A
produção dos desenhos animados japoneses começou nos anos 50, inicialmente
para cinema. Em 1962, veio a primeira produção para TV, intitulada
Manga Calendar. Mas foi somente em 1963 que essa indústria
começou a operar para valer.
Assim
como os mangás, os animes começaram sua escalada ao sucesso com Osamu
Tezuka. Sua premissa de dar um aspecto mais dinâmico e dramático aos
mangás também foi seguido nas animações. Osamu Tezuka influenciou
vários desenhistas, marcando seus estilos. Em 1963 seu mangá, Tetsuwan
Atomu (Astro Boy), foi transportado para as telas tornando-se
a primeira série de desenho animado produzida para a TV Japonesa.
Pouco tempo depois, no mesmo ano, vieram Tetsujin 28 Go(Homem de Aço),
Eito Man(Oitavo Homem) e the WiId Boy(Ken, o Garoto Selvagem). Desde
então, o Japão tornou-se sinônimo de desenhos animados.
A
animação era e ainda é feita com os acetatos. Cada célula de animação
é desenhada e pintada cuidadosamente, para depois serem "filmadas".

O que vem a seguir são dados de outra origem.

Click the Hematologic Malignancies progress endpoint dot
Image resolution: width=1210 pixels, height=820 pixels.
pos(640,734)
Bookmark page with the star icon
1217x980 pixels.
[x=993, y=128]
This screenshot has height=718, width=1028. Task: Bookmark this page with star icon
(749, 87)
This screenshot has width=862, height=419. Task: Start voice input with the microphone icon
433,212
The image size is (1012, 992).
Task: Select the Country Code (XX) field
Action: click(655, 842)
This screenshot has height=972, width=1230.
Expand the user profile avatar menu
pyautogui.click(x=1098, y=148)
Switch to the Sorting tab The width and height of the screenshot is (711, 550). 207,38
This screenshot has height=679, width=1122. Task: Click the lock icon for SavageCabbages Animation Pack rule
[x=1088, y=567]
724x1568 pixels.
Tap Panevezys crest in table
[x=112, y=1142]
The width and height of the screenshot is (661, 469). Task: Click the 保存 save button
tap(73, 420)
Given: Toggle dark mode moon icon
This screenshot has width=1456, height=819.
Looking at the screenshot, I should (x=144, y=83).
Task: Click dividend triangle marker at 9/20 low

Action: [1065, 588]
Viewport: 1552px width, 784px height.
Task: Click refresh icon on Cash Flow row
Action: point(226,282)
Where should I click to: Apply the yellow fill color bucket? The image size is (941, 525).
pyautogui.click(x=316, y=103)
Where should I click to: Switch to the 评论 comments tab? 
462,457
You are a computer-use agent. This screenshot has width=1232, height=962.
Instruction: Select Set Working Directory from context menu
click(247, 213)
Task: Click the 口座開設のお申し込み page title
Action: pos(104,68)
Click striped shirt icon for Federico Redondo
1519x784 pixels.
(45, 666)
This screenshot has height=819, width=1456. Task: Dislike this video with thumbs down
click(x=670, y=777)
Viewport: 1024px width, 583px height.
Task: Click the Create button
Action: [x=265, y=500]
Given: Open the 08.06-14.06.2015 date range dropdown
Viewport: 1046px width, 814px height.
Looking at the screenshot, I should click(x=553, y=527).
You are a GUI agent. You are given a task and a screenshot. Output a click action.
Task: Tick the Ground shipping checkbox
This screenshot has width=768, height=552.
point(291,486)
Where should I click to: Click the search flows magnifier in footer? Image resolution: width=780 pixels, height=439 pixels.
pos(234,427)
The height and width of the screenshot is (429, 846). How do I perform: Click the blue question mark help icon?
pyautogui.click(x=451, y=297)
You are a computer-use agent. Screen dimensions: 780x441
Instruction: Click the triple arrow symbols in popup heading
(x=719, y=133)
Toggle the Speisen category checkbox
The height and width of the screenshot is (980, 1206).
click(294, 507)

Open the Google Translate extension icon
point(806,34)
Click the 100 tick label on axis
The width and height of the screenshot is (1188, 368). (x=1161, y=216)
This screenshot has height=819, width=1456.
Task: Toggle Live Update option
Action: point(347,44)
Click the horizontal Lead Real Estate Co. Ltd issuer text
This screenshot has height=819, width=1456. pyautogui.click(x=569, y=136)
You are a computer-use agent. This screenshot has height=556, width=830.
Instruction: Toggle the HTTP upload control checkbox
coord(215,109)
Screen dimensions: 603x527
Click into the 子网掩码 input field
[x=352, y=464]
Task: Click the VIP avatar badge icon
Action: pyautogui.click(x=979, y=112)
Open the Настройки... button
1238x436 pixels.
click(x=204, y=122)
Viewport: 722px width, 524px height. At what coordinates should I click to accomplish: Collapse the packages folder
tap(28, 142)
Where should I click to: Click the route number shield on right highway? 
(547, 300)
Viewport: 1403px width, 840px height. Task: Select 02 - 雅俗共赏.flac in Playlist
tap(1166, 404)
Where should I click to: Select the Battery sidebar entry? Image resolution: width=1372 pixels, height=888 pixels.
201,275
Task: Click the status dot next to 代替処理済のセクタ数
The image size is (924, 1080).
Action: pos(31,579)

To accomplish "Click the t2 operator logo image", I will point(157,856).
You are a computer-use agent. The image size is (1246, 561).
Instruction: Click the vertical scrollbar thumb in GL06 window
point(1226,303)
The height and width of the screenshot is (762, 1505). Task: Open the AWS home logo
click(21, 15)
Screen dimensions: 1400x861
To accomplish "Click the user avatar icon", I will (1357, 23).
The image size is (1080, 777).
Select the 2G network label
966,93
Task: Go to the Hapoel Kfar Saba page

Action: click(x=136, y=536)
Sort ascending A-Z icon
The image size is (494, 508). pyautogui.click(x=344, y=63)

E embora esse método manual de colorir e fazer a animação venha sendo
substituído por um processo digital e informatizado, os cuidados e
dedicação dispensados ao faze-la continuam os mesmos.
A
quantidade de desenhos produzidos por ano no Japão é enorme. Enquanto
lá se produz em média 3 horas de desenho por dia, no Brasil, por exemplo,
este número não chega aos 10 minutos por ano. Outro diferencial é
que no Japão os desenhos não se limitam apenas a televisão, tendo
inúmeros títulos em produção para cinema e vídeo(os conhecidos O.V.As
-Original Video Animation). Fato ainda mais impressionante é que mesmo
com um número reduzido de animadores o tempo despendido para fazer
os desenhos chega, em muitos casos, a ser muito menor e a qualidade
técnica, maior se comparados à de produções ocidentais.
O
longa de animação do diretor Hayao Miyazaki, Mononoke Hime(Princesa
Mononoke), teve apenas 32 animadores enquanto que o desenho animado
Mulan da Disney tinha cerca de 1700. A animação em Mononoke
Hime é quase sempre em 24 quadros por segundo(um padrão excelente),
e o número de cores utilizados para a animação e de planos de fundo
se movimentando são o dobro do que a Disney utiliza. Enquanto que
O Rei Leão e o novíssimo Tarzan, ambos da Disney, levaram 4 anos para
serem concluídos, Akira e Memories(ambos trabalhos de Katsuhiro Otomo)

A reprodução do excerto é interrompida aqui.